Divieto di limitare la responsabilità Art. 1785-quater
I cartelli o le clausole contrattuali che escludono o limitano in anticipo la responsabilità dell'albergatore per le cose dei clienti sono nulli.
Sono nulli i patti o le dichiarazioni tendenti ad escludere o a limitare preventivamente la responsabilità dell'albergatore.
Testo in vigore al .
Fonte: Normattiva — Istituto Poligrafico e Zecca dello Stato (normattiva.it), riprodotto con licenza CC BY 4.0.
Cosa dice, in parole semplici
Questa disposizione stabilisce che qualsiasi patto, clausola o dichiarazione unilaterale volta a cancellare o ridurre in anticipo la responsabilità dell'albergatore è priva di qualsiasi effetto giuridico.
Il termine "nullità" significa che la clausola si considera come mai scritta. Anche se il cliente firma un modulo di accettazione o legge un cartello informativo, quelle condizioni non hanno valore legale e non modificano le regole generali sulla responsabilità della struttura ricettiva.
La tutela riguarda esclusivamente gli accordi o le comunicazioni preventivi. L'albergatore e il cliente restano liberi di accordarsi successivamente sull'entità del risarcimento, una volta che il danno o il furto si è già verificato.
Quando si applica
- Un cartello affisso alla reception o nelle camere con la scritta "La direzione non risponde dei furti subito dai clienti".
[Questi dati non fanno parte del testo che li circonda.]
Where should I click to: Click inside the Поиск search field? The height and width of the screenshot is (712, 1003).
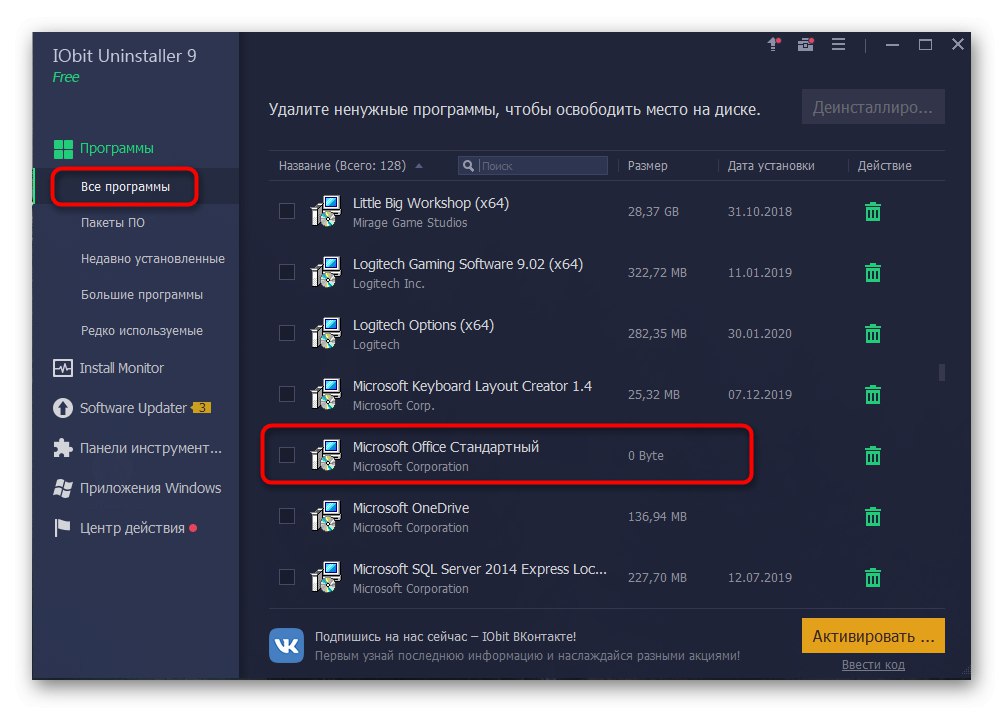540,165
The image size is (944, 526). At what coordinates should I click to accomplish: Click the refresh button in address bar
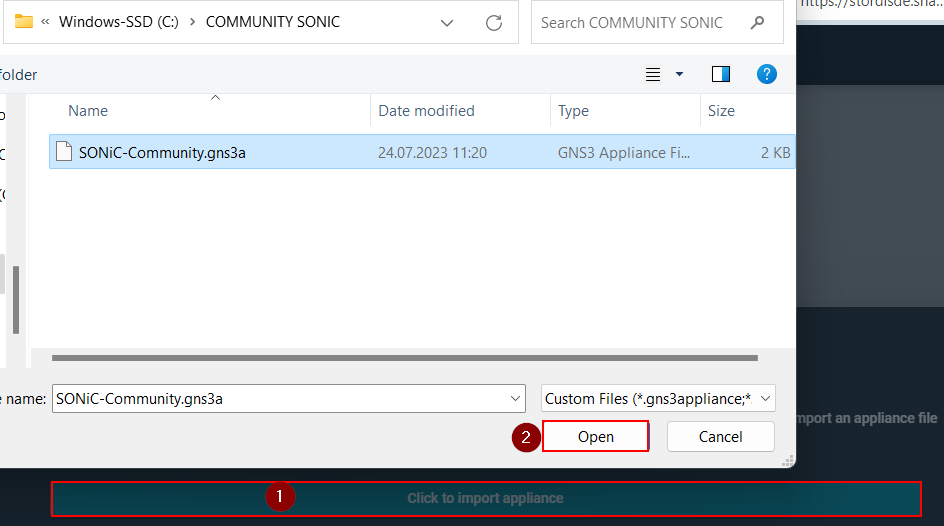click(x=493, y=22)
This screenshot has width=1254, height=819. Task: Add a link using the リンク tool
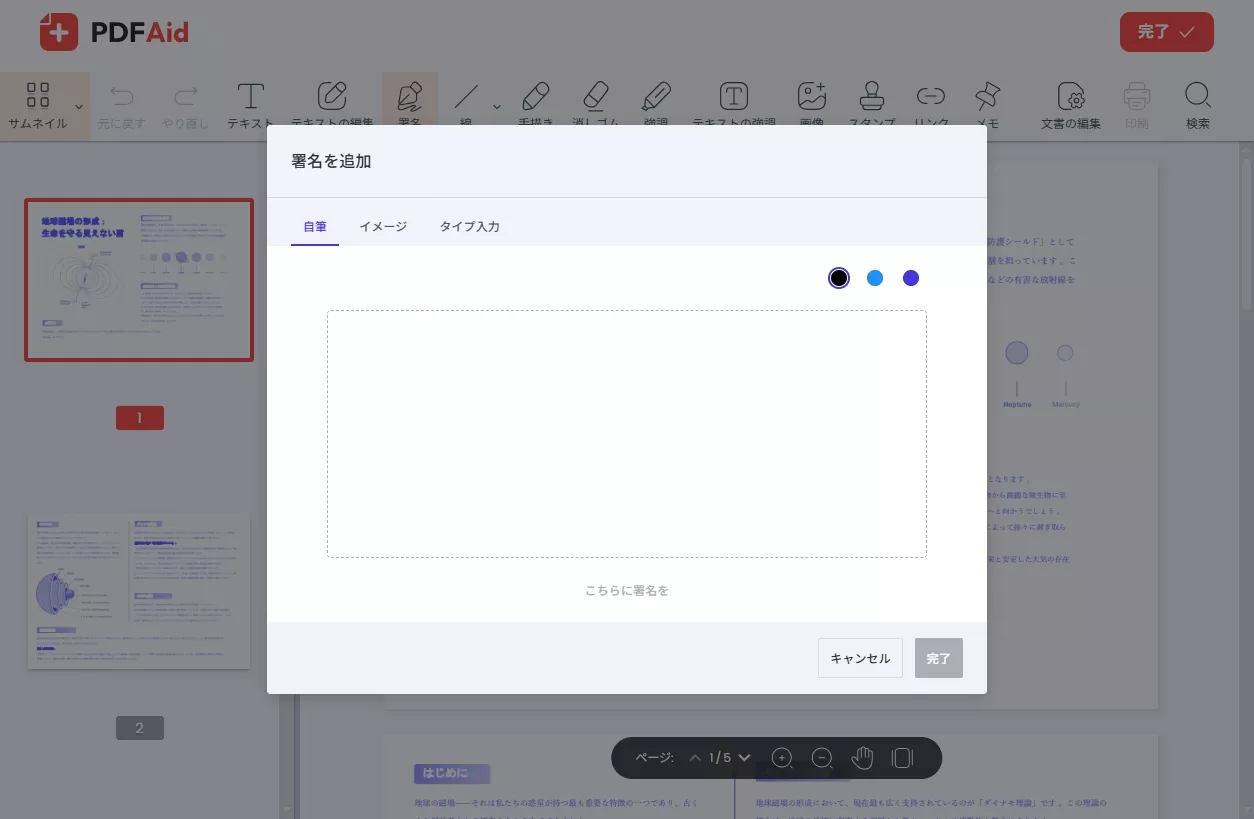tap(931, 104)
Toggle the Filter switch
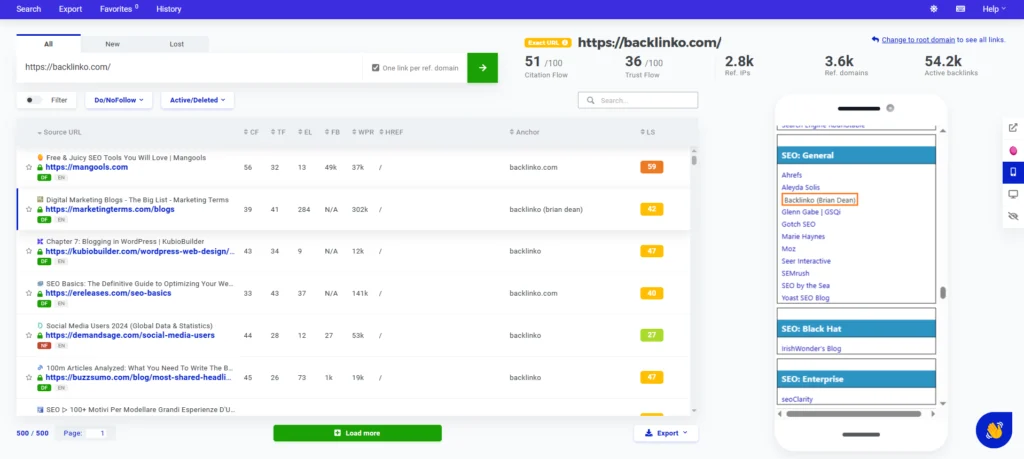1024x459 pixels. [35, 100]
- Una clausola inserita nel modulo di check-in che fissa un tetto massimo di risarcimento inferiore a quello previsto dalla legge.
- Un avviso nell'area parcheggio dell'albergo che esclude ogni responsabilità per danni o furti ai veicoli dei clienti.
- Un accordo firmato al momento della prenotazione in cui l'ospite rinuncia preventivamente a chiedere danni per la perdita dei propri bagagli.
Cosa questo articolo non dice
- La mancata o tardiva contestazione del danno da parte del cliente dopo la sua scoperta, disciplinata dall'Art. 1785-ter.
- Il rifiuto opposto dall'albergatore di prendere in custodia oggetti pericolosi o di valore eccessivo, regolato dall'Art. 1784.
- La determinazione dei limiti ordinari di risarcimento per le cose portate in albergo ma non consegnate in custodia, previsti dall'Art. 1783 e dall'Art. 1785.